Supplied entries —

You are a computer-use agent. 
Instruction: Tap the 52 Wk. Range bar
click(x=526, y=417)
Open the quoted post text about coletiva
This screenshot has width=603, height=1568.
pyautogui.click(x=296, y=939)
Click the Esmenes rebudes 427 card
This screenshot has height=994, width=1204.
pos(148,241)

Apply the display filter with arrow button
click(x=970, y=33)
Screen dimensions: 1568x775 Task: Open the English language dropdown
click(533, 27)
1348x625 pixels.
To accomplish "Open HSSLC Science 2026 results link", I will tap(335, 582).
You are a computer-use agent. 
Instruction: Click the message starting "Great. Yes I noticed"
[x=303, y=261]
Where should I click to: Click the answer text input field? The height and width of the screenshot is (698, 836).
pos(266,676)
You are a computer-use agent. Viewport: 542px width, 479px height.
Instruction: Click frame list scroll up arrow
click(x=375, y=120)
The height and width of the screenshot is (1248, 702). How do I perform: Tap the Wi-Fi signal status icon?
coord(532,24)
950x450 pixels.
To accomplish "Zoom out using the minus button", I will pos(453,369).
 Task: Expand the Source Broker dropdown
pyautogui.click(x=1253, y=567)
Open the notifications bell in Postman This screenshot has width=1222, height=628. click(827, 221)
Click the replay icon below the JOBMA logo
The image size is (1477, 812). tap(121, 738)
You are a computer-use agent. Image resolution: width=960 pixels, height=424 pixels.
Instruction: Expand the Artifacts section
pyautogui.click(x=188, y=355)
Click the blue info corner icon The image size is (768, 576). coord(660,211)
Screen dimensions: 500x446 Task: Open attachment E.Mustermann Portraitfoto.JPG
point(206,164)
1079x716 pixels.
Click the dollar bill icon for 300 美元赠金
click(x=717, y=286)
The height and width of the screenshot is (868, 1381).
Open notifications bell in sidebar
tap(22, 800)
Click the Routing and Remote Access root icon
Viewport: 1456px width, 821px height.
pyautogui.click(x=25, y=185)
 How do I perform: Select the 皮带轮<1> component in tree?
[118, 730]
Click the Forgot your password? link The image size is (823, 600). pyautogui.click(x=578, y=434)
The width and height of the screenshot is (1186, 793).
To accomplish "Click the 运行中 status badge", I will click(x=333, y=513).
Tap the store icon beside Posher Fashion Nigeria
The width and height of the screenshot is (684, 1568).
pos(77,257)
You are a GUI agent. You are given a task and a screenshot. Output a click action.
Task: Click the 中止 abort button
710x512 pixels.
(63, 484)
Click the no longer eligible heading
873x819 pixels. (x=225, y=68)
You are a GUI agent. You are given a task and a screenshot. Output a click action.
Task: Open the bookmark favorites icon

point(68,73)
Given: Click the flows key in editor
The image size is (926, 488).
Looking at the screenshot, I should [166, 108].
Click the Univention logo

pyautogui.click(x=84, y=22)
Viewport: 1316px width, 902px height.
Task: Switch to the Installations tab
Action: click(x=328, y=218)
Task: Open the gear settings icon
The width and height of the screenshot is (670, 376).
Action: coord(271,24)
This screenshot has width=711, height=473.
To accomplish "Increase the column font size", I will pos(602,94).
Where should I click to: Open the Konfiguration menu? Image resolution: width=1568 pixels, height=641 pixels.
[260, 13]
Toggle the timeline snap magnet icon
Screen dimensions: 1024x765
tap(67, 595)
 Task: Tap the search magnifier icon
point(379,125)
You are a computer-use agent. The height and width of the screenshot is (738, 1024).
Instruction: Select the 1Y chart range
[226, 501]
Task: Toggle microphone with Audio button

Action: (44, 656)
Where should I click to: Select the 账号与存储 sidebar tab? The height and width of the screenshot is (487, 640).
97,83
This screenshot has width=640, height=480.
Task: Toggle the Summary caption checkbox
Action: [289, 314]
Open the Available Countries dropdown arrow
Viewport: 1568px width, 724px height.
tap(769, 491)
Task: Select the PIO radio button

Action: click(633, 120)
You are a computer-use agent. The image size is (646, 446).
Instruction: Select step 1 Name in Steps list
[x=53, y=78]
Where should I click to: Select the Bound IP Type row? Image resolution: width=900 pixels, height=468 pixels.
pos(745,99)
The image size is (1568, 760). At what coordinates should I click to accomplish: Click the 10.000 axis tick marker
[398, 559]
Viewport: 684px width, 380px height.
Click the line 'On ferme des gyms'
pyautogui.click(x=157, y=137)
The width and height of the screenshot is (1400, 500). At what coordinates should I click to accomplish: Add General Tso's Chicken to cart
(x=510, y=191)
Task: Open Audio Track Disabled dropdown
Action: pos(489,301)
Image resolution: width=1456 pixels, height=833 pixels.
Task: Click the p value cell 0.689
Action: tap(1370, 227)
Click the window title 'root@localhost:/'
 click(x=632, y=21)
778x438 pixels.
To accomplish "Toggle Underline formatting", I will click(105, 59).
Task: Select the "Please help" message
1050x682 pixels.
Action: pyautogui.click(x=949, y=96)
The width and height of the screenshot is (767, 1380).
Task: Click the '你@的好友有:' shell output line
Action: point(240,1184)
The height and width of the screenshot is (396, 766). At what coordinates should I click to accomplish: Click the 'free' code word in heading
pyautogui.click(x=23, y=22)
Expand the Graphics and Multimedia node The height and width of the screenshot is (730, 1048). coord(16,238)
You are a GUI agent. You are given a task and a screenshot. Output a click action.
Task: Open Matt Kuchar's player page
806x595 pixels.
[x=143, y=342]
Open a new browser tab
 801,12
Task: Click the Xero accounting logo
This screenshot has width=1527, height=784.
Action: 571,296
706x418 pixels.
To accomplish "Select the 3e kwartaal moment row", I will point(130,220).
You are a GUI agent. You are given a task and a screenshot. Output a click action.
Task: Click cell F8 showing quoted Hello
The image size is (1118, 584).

Your goal — Please output exactly the lines between the one holding "The width and height of the screenshot is (1186, 793)." and the one holding "Viewport: 684px width, 380px height." in the records above, inclusive, and nothing more.

Written solution —
The width and height of the screenshot is (1186, 793).
To accomplish "Click the 运行中 status badge", I will click(x=333, y=513).
Tap the store icon beside Posher Fashion Nigeria
The width and height of the screenshot is (684, 1568).
pos(77,257)
You are a GUI agent. You are given a task and a screenshot. Output a click action.
Task: Click the 中止 abort button
710x512 pixels.
(63, 484)
Click the no longer eligible heading
873x819 pixels. (x=225, y=68)
You are a GUI agent. You are given a task and a screenshot. Output a click action.
Task: Open the bookmark favorites icon

point(68,73)
Given: Click the flows key in editor
The image size is (926, 488).
Looking at the screenshot, I should [166, 108].
Click the Univention logo

pyautogui.click(x=84, y=22)
Viewport: 1316px width, 902px height.
Task: Switch to the Installations tab
Action: click(x=328, y=218)
Task: Open the gear settings icon
The width and height of the screenshot is (670, 376).
Action: coord(271,24)
This screenshot has width=711, height=473.
To accomplish "Increase the column font size", I will pos(602,94).
Where should I click to: Open the Konfiguration menu? Image resolution: width=1568 pixels, height=641 pixels.
[260, 13]
Toggle the timeline snap magnet icon
Screen dimensions: 1024x765
tap(67, 595)
 Task: Tap the search magnifier icon
point(379,125)
You are a computer-use agent. The height and width of the screenshot is (738, 1024).
Instruction: Select the 1Y chart range
[226, 501]
Task: Toggle microphone with Audio button

Action: (44, 656)
Where should I click to: Select the 账号与存储 sidebar tab? The height and width of the screenshot is (487, 640).
97,83
This screenshot has width=640, height=480.
Task: Toggle the Summary caption checkbox
Action: [289, 314]
Open the Available Countries dropdown arrow
Viewport: 1568px width, 724px height.
tap(769, 491)
Task: Select the PIO radio button

Action: click(633, 120)
You are a computer-use agent. The image size is (646, 446).
Instruction: Select step 1 Name in Steps list
[x=53, y=78]
Where should I click to: Select the Bound IP Type row? Image resolution: width=900 pixels, height=468 pixels.
pos(745,99)
The image size is (1568, 760). At what coordinates should I click to accomplish: Click the 10.000 axis tick marker
[398, 559]
Viewport: 684px width, 380px height.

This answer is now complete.